However, at no stage can either Dawson or Eagleton, or anyone else, show how studying poetry this way prepares the student to do anything other than study poetry in this way. When put blandly: Poetry is the art of using words charged to their utmost meaning. A society whose intellectual leaders  lose the skill to shape, appreciate and understand the power of language will become slaves to those who retain it-be they politicians, preachers, copywriters or news casters  (Gioia 1992) can seem  baffling in its casual arrogance.  

Who are these self-appointed “intellectual leaders”. Gioia’s title Can Poetry Matter  is a Koan like encapsulation of the problem. It assumes “Poetry” means the same thing to everyone, and that it can and should “matter” to everyone, in the same way for the same reasons.

Even when the writer seems to be distancing herself from previous claims, she can be  trapped into recycling them. In an article published in the English Guardian in 2006 Adrienne Rich began by quoting Shelley’s famous statement and then qualified what she was discussing.

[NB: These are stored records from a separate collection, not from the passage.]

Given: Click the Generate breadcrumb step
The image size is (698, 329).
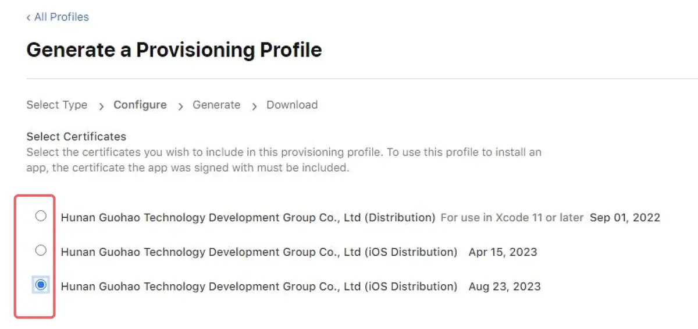Looking at the screenshot, I should click(x=216, y=105).
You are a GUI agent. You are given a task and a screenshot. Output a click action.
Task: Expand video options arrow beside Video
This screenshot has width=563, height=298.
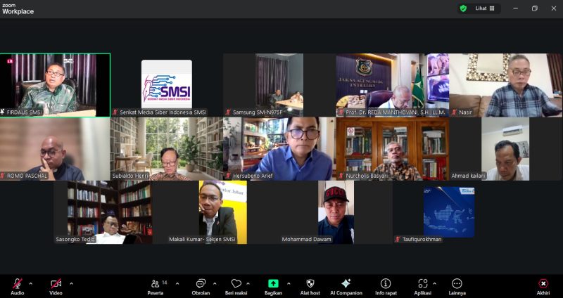71,283
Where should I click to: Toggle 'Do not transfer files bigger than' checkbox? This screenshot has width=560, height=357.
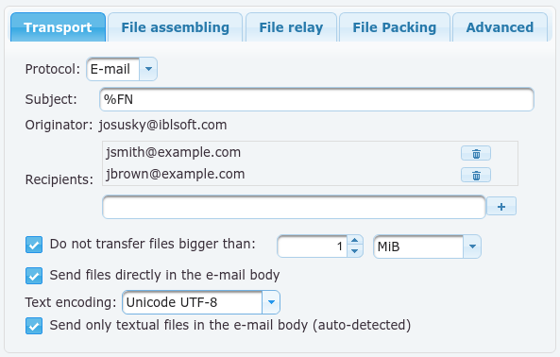[x=34, y=245]
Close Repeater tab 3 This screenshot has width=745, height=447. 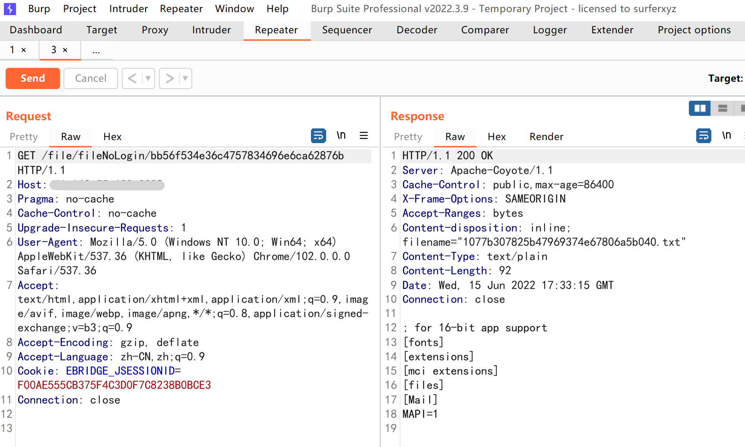click(65, 50)
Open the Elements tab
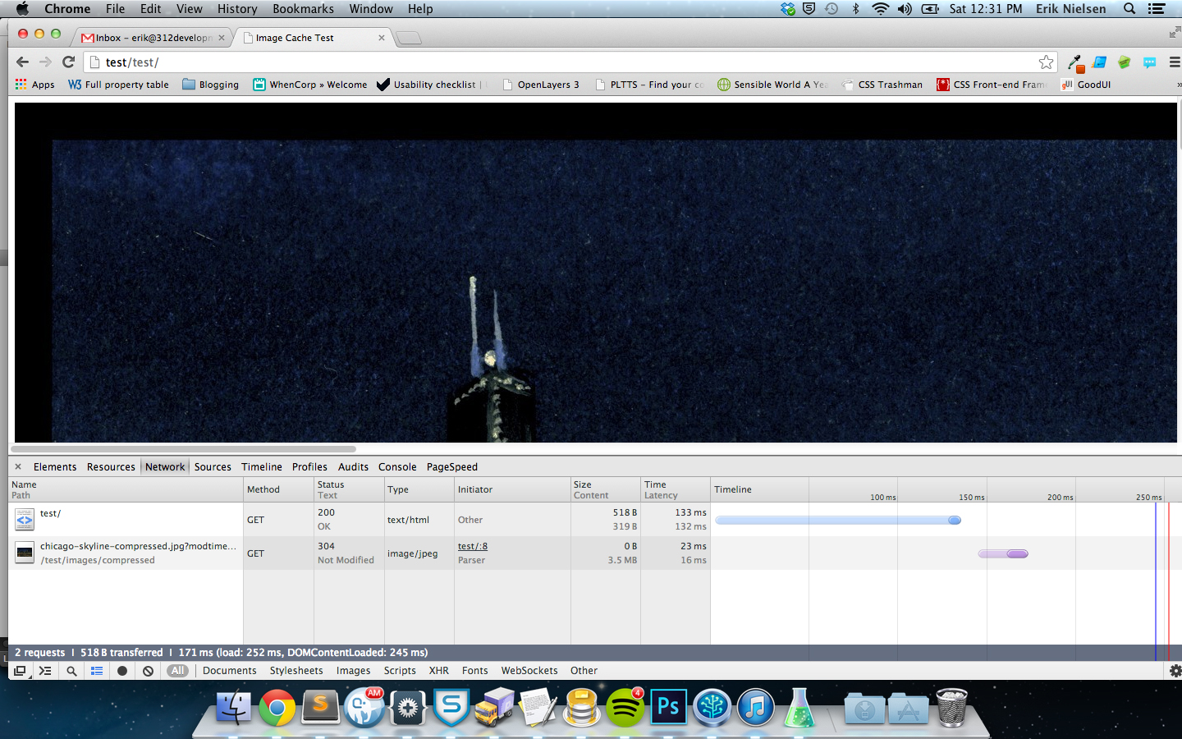This screenshot has width=1182, height=739. click(55, 466)
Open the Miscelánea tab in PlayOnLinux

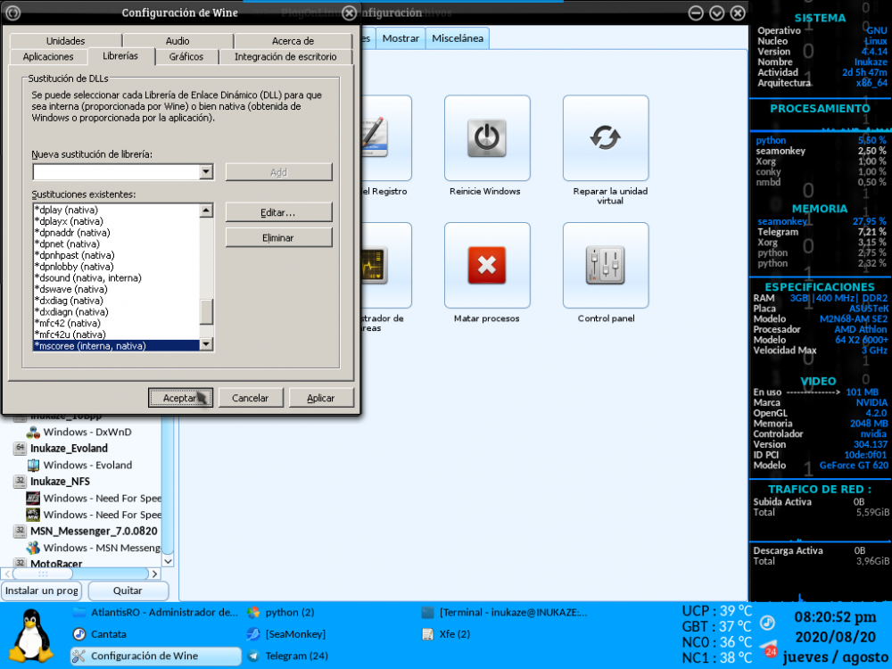click(458, 38)
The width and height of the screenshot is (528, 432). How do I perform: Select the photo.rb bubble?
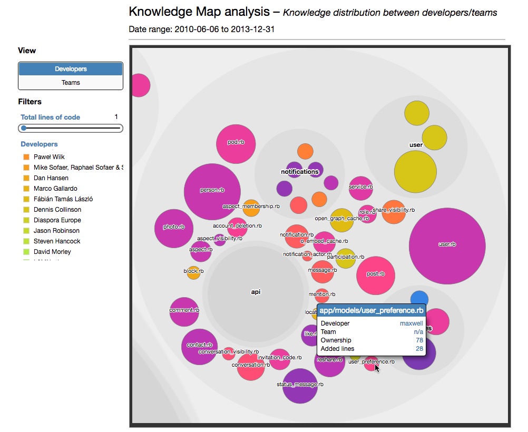(174, 228)
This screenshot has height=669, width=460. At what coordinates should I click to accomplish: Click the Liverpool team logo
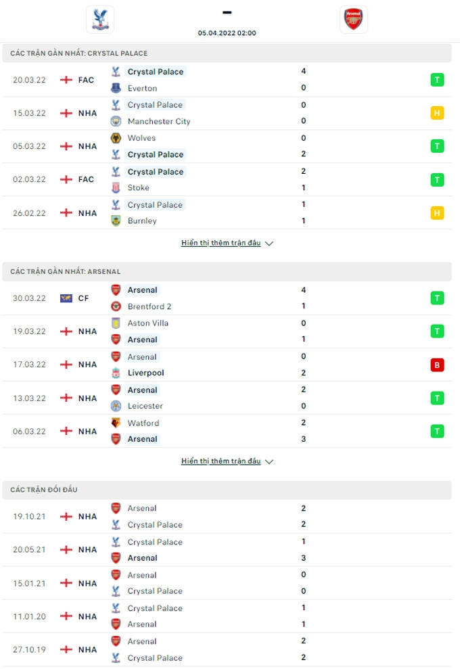tap(115, 373)
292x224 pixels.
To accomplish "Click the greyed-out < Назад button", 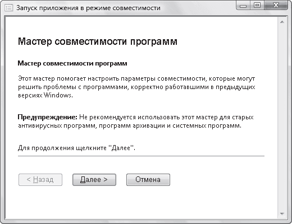I will click(x=40, y=180).
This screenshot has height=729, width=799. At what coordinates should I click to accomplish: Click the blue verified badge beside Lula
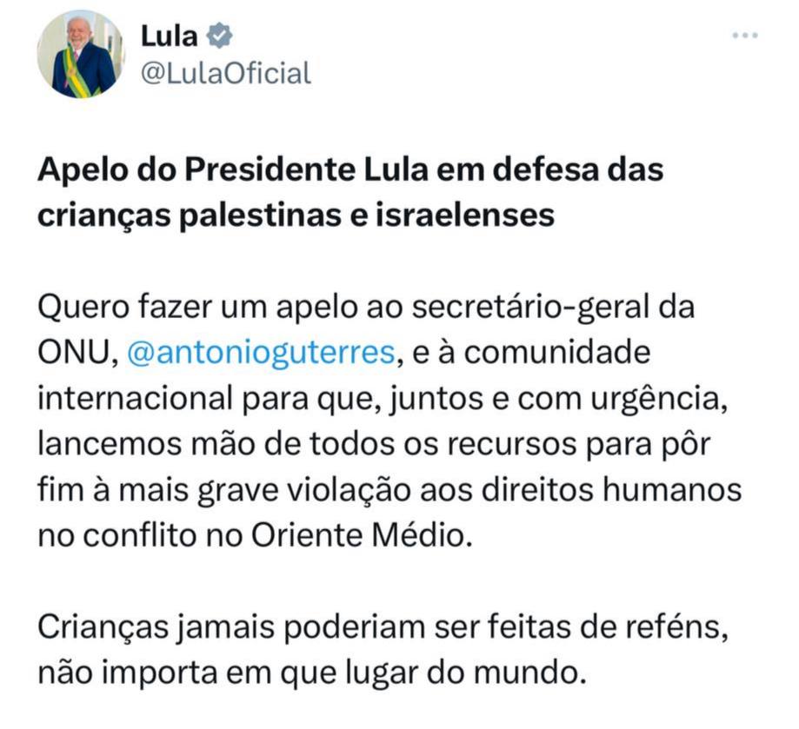222,36
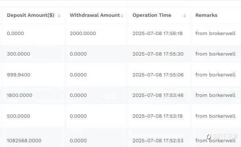241x147 pixels.
Task: Click the Withdrawal Amount column sort arrows
Action: click(x=122, y=15)
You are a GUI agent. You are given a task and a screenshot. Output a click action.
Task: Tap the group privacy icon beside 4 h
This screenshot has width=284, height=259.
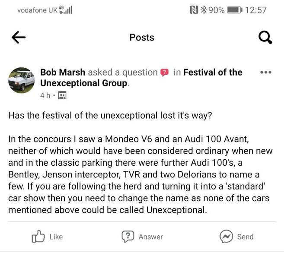click(x=62, y=95)
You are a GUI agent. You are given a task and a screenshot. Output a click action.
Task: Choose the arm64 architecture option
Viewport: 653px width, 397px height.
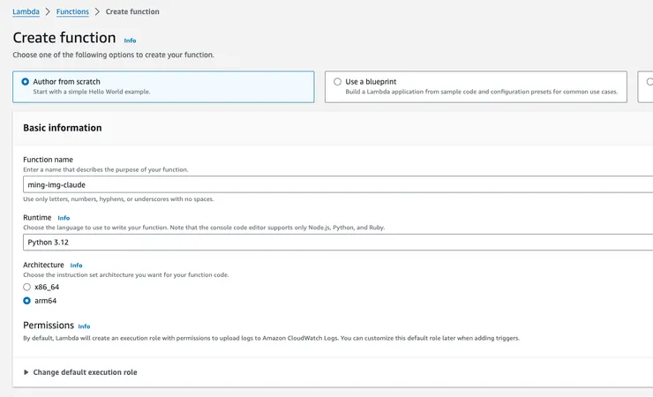[27, 301]
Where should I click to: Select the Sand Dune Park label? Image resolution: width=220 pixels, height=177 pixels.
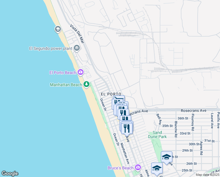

I hope never to idealise poetry - it has suffered enough from that. Poetry is not a healing lotion, an emotional massage, a kind of linguistic aromatherapy. Neither is it a blueprint, nor an instruction manual, nor a billboard. There is no universal Poetry, anyway, only poetries and poetics, and the streaming, intertwining histories to which they belong.

But by the end of the article, which is only 995 words long,  she has forgotten this and is writing about “Poetry’ as if it were all the things she has just claimed it is not:

Poetry has the capacity to remind us of something we are forbidden to see. A forgotten future: a still uncreated site whose moral architecture is founded not on ownership and dispossession, the subjection of women, outcast and tribe, but on the continuous redefining of freedom - that word now held under house arrest by the rhetoric of the "free" market. This on-going future, written-off over and over, is still within view. All over the world its paths are being rediscovered and reinvented (Rich 2006).

My final brief example is from outside academic discussions. In the 21st Century, despite its miniscule share of the book market, (last year Britons apparently spent more on Pringles Chips than poetry books) despite the invisibility of poets for the majority of the population, Poetry rather than poets or poems, still has a privileged cultural position. 

In 2009 the British based poetry publisher Salt was in financial difficulties. Faced with impending bankruptcy it launched an appeal called “Save Our Salt”. [1]   Salt claimed that unless X number of books were sold in a limited time, it would be finished.  Word spread around the blogosphere, news outlets picked up the story, Salt sold its required number of books and the crisis was temporarily averted. 

At the time it seemed like a small but interesting example of the strange position poetry occupies in modern culture. It was difficult to imagine General Motors Holden for example,  during one of its regular financial crisis, appealing to the American consumer in a similar manner.  “We are going broke because you don’t want our product. Please buy the product you don’t want so we can continue to make the make the product you don’t want.”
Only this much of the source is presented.